Abstract

To determine the 23S rRNA point mutations in clarithromycin resistance ofHelicobacter pylori strains isolated from southwest, Iran. This was a cross-sectional survey, which was done on 263 patients who referred to endoscopy department of Shehrekord university of medical sciences. According to gram stain, urease, catalase, oxidase and polymerase chain reaction (PCR) H. pylori identified. Standard National Committee for Clinical Laboratory Standard (NCCLS) method used for assessment of clarithromycin resistance.
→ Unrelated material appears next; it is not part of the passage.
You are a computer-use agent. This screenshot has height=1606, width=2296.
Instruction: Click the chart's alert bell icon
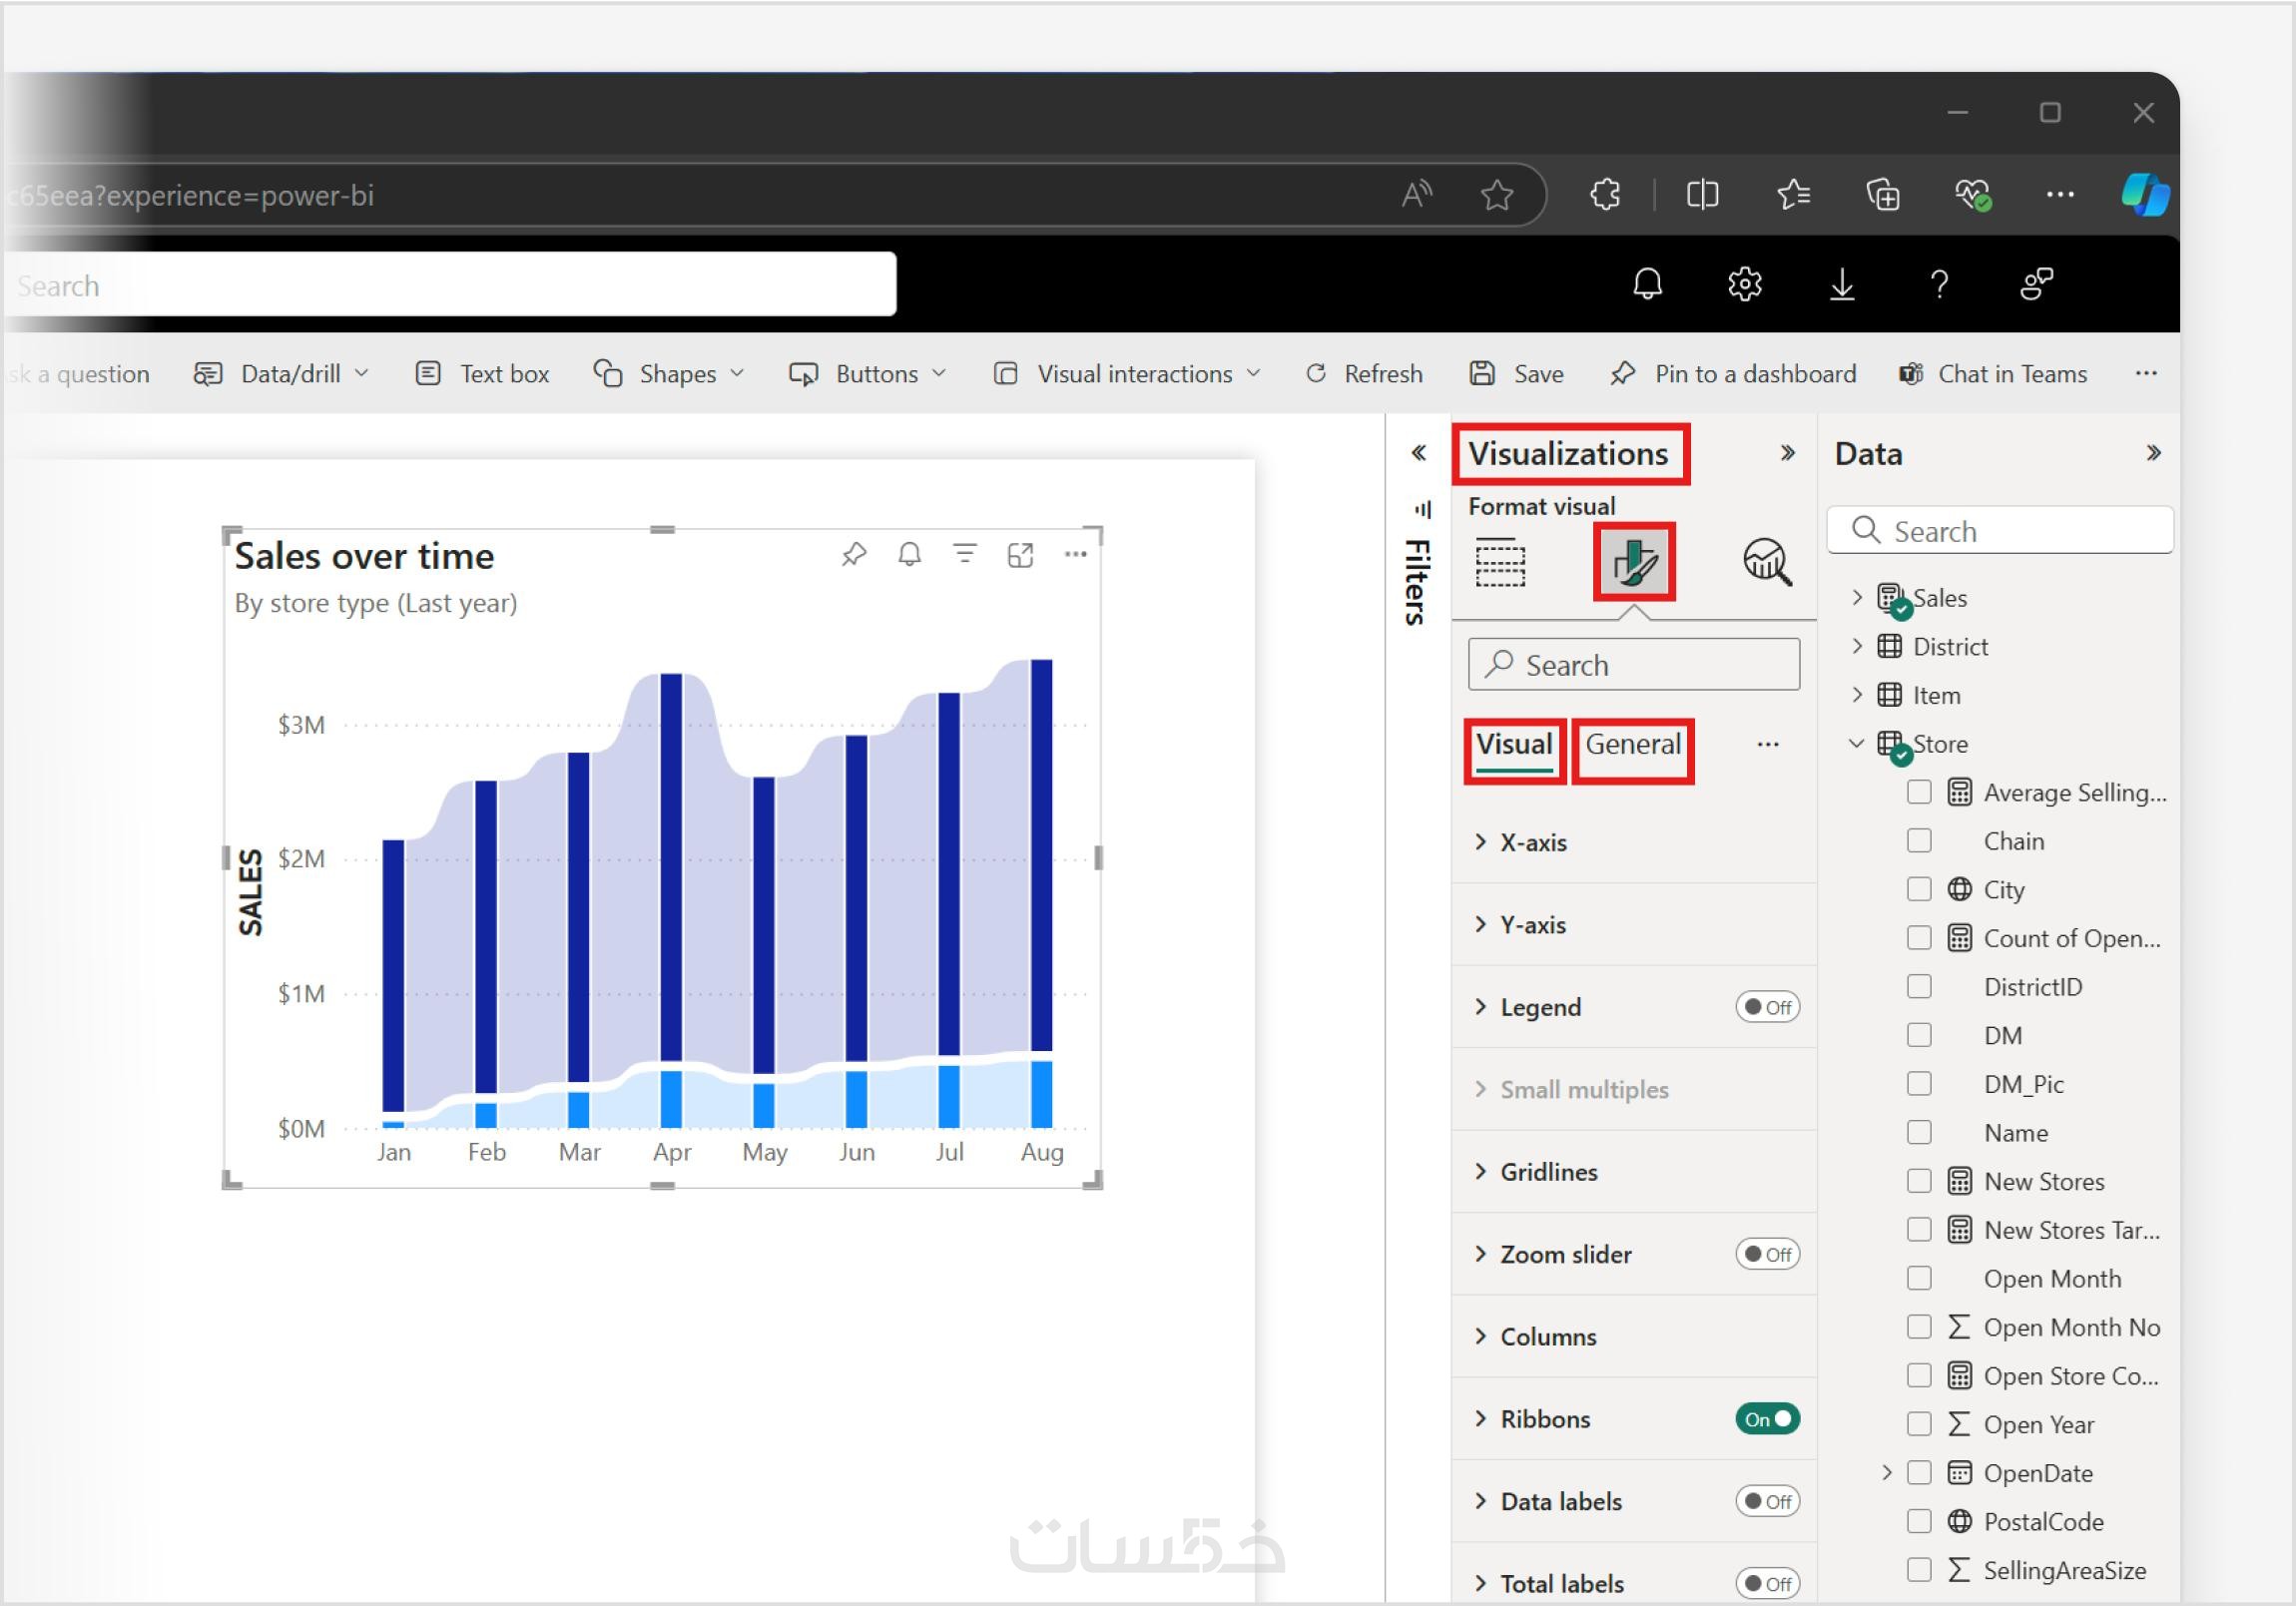[909, 554]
Specific primers and restriction enzymes BsaI and MboII by PCR-RFLP were used for analysis of A2143G and A2142G mutations. So for the detection of A2142C, specific primers and PCR method were used. 84 strains of H. pylori (31.94%) determined by PCR method. Of 19 (22.62%) clarithromycin resistant strains 13 (68.40%), 3 (15.78%), 2 (10.52%) had A2143G, A2142G, A2142C respectively and one unknown mutation in 23S rRNAgene. Because of considerable resistance to clarithromycin, direct diagnosis of this mutation by molecular approach in other parts of the country is necessary.

Key words: Polymerase chain reaction, clarithromycin, resistance, 23S rRNA, polymerase chain reaction - restriction fragment length polymorphism.